課題と演習
a - 小倉百人一首の文章をもとに、次の問いに答えよ。
(i) 順徳院は何歳で即位したか。
(ii) 後鳥羽院はどこに流罪となったか。
(iii) 従二位家隆は歌を誰に学んだか。
b - 小倉百人一首の文章のうち、「<大意>皇居の古びた軒端のし」で始まり「あじきなく 世を思ふ故に もの思ふ身は」」で終わる部分を一字も変えずに書き写せ。

提示された文章
:::::

2015-06-03 09:48:42 | 小倉百人一首

 
順徳院100
「百しきや 古き軒端の しのぶにも なほあまりある 昔なりけり」
<大意>皇居の古びた軒端のしのぶ草を見るにつけ、よく治まっていた延喜・天暦の世が懐かしい。いくらしのんでも偲びきれないことです。
<解説>「続後撰集 巻18 雑」 作者は第84代天皇。13歳で即位。後鳥羽院を中心に政権奪回のため挙兵するが敗北。佐渡に流罪~在島22年(46歳)で崩御した。

後鳥羽院099
「人もをし ひとも恨めし あじきなく 世を思ふ故に もの思ふ身は」
 <大意>あるいは人がいとおしく思われたり、恨めしく思われて嘆かわしいことです。面白くない世だと思って色々物思いする自分なのです。
<解説>「続後撰集 巻17 雑」 作者は高倉天皇の第4皇子。寿永2年安徳天皇のあとを受けて4歳で即位。鎌倉幕府討伐で隠岐に流罪~在島19年で崩御する。

従二位家隆098
「風そよぐ ならの小川の 夕ぐれは みそぎぞ夏の しるしなりけり」
 <大意>風がそよそよと楢の葉を吹き渡るころに、奈良の小川の夕方は秋気配ですが、川辺のみそぎを見るとまだ夏なのだなぁと思います。
<解説>「新勅撰集 巻3 夏」 作者は歌を俊成に学び、定家と並び称された歌人である。80歳で没。

権中納言定家097
「来ぬ人を まつほのうらの 夕なぎに 焼くや藻塩の 身もこがれつゝ」
<大意>いくら待っても来ない人を待っていると、松帆の浦の夕凪の頃に焼く藻塩が火に焦がれるように、私の身も恋焦がれてせつなくなります。
<解説>「新勅撰集 巻13 恋3」 作者は藤原俊成の子。家柄才能に恵まれ、家隆と並び歌壇に君臨した。後世の歌学にも多大の影響をもたらした。

入道前太政大臣096
「はなさそふ あらしの庭の 雪ならで ふり行く物は わが身なりけり」

:::::

データセットの記録
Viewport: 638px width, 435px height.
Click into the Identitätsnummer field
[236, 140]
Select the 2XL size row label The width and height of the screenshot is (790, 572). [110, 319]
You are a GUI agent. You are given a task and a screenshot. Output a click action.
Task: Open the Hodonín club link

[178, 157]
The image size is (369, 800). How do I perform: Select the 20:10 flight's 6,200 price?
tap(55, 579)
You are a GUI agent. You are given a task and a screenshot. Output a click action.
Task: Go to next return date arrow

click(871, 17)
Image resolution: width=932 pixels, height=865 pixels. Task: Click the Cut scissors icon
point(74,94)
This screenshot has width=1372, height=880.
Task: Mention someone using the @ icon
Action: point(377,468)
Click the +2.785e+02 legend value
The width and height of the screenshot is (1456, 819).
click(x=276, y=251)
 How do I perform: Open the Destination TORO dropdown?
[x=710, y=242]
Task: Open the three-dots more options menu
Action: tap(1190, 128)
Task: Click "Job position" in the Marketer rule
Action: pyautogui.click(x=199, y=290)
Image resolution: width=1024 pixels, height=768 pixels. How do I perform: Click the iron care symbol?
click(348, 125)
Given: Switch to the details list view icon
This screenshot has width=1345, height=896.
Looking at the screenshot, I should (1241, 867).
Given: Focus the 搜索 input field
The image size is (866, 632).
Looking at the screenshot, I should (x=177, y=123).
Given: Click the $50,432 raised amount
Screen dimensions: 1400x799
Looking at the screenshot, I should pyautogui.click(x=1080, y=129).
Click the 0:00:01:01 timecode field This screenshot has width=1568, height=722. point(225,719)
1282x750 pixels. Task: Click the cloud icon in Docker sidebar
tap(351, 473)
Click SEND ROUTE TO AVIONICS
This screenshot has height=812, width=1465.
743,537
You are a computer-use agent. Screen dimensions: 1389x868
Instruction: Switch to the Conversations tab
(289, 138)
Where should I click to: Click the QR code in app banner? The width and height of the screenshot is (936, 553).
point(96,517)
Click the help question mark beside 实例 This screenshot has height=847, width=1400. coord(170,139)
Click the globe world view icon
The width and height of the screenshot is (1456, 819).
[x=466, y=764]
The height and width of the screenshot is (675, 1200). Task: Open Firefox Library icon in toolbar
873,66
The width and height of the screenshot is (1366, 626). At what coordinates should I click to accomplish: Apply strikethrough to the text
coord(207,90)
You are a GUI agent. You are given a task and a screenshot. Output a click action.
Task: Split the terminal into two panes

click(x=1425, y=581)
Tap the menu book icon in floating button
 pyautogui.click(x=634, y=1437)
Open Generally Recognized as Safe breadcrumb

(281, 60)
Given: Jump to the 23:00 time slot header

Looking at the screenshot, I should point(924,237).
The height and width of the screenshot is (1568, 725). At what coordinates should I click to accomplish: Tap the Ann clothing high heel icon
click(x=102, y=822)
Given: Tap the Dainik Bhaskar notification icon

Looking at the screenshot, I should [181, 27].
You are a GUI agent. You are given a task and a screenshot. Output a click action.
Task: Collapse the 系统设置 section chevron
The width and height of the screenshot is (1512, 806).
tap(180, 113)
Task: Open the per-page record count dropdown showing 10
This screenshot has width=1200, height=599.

:::::

演習の結果
a -
(i) 順徳院は13歳で即位した。
(ii) 後鳥羽院は隠岐に流罪となった。
(iii) 従二位家隆は俊成に歌を学んだ。

b -
<大意>皇居の古びた軒端のしのぶ草を見るにつけ、よく治まっていた延喜・天暦の世が懐かしい。いくらしのんでも偲びきれないことです。
<解説>「続後撰集 巻18 雑」 作者は第84代天皇。13歳で即位。後鳥羽院を中心に政権奪回のため挙兵するが敗北。佐渡に流罪~在島22年(46歳)で崩御した。

後鳥羽院099
「人もをし ひとも恨めし あじきなく 世を思ふ故に もの思ふ身は」